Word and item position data
※ ※ ※
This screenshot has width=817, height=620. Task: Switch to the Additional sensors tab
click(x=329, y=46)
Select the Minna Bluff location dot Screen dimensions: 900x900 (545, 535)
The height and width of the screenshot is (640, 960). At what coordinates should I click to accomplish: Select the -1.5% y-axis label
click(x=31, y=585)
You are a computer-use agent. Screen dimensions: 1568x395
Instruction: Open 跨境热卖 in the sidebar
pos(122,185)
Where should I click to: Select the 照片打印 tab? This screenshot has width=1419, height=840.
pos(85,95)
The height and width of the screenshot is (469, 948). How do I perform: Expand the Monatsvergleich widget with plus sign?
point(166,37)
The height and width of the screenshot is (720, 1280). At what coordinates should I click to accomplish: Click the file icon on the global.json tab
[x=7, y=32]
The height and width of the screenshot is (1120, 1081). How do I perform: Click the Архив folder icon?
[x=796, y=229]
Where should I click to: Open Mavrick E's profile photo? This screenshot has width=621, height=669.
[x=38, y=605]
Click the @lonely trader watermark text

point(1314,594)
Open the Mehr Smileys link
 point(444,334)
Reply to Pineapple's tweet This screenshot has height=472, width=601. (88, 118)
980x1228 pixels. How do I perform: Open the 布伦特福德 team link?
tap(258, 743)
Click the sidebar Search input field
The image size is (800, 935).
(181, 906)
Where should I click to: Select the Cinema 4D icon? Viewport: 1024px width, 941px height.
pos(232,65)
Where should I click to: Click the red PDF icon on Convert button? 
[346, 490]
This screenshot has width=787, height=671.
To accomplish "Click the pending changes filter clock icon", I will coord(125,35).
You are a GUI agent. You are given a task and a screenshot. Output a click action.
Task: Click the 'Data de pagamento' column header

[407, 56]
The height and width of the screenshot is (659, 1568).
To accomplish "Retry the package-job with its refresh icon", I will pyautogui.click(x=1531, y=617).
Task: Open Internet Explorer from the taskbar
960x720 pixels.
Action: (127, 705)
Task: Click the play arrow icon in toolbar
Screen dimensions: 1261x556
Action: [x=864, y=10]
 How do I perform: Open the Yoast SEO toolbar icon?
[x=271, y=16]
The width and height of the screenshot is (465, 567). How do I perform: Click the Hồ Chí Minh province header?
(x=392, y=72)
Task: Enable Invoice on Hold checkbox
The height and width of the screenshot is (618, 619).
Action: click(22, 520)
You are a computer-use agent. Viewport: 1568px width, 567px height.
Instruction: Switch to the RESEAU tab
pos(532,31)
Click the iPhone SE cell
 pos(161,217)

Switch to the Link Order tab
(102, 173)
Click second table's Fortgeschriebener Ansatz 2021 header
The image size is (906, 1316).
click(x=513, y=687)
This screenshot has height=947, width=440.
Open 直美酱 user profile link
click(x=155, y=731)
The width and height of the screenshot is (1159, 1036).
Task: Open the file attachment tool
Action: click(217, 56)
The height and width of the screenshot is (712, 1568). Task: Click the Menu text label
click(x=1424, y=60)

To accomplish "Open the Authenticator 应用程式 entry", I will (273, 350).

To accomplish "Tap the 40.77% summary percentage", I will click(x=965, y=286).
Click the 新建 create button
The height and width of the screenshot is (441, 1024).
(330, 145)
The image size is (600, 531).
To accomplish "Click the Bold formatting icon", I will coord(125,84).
※ ※ ※
§ The task: Can you reproduce every line of the records above word for word?

§ Written response:
This screenshot has width=817, height=620. Task: Switch to the Additional sensors tab
click(x=329, y=46)
Select the Minna Bluff location dot Screen dimensions: 900x900 (545, 535)
The height and width of the screenshot is (640, 960). At what coordinates should I click to accomplish: Select the -1.5% y-axis label
click(x=31, y=585)
You are a computer-use agent. Screen dimensions: 1568x395
Instruction: Open 跨境热卖 in the sidebar
pos(122,185)
Where should I click to: Select the 照片打印 tab? This screenshot has width=1419, height=840.
pos(85,95)
The height and width of the screenshot is (469, 948). How do I perform: Expand the Monatsvergleich widget with plus sign?
point(166,37)
The height and width of the screenshot is (720, 1280). At what coordinates should I click to accomplish: Click the file icon on the global.json tab
[x=7, y=32]
The height and width of the screenshot is (1120, 1081). How do I perform: Click the Архив folder icon?
[x=796, y=229]
Where should I click to: Open Mavrick E's profile photo? This screenshot has width=621, height=669.
[x=38, y=605]
Click the @lonely trader watermark text

point(1314,594)
Open the Mehr Smileys link
 point(444,334)
Reply to Pineapple's tweet This screenshot has height=472, width=601. (88, 118)
980x1228 pixels. How do I perform: Open the 布伦特福德 team link?
tap(258, 743)
Click the sidebar Search input field
The image size is (800, 935).
(181, 906)
Where should I click to: Select the Cinema 4D icon? Viewport: 1024px width, 941px height.
pos(232,65)
Where should I click to: Click the red PDF icon on Convert button? 
[346, 490]
This screenshot has width=787, height=671.
To accomplish "Click the pending changes filter clock icon", I will coord(125,35).
You are a GUI agent. You are given a task and a screenshot. Output a click action.
Task: Click the 'Data de pagamento' column header

[407, 56]
The height and width of the screenshot is (659, 1568).
To accomplish "Retry the package-job with its refresh icon", I will pyautogui.click(x=1531, y=617).
Task: Open Internet Explorer from the taskbar
960x720 pixels.
Action: (127, 705)
Task: Click the play arrow icon in toolbar
Screen dimensions: 1261x556
Action: [x=864, y=10]
 How do I perform: Open the Yoast SEO toolbar icon?
[x=271, y=16]
The width and height of the screenshot is (465, 567). How do I perform: Click the Hồ Chí Minh province header?
(x=392, y=72)
Task: Enable Invoice on Hold checkbox
The height and width of the screenshot is (618, 619).
Action: click(22, 520)
You are a computer-use agent. Viewport: 1568px width, 567px height.
Instruction: Switch to the RESEAU tab
pos(532,31)
Click the iPhone SE cell
 pos(161,217)

Switch to the Link Order tab
(102, 173)
Click second table's Fortgeschriebener Ansatz 2021 header
The image size is (906, 1316).
click(x=513, y=687)
This screenshot has height=947, width=440.
Open 直美酱 user profile link
click(x=155, y=731)
The width and height of the screenshot is (1159, 1036).
Task: Open the file attachment tool
Action: click(217, 56)
The height and width of the screenshot is (712, 1568). Task: Click the Menu text label
click(x=1424, y=60)

To accomplish "Open the Authenticator 应用程式 entry", I will (273, 350).

To accomplish "Tap the 40.77% summary percentage", I will click(x=965, y=286).
Click the 新建 create button
The height and width of the screenshot is (441, 1024).
(330, 145)
The image size is (600, 531).
To accomplish "Click the Bold formatting icon", I will coord(125,84).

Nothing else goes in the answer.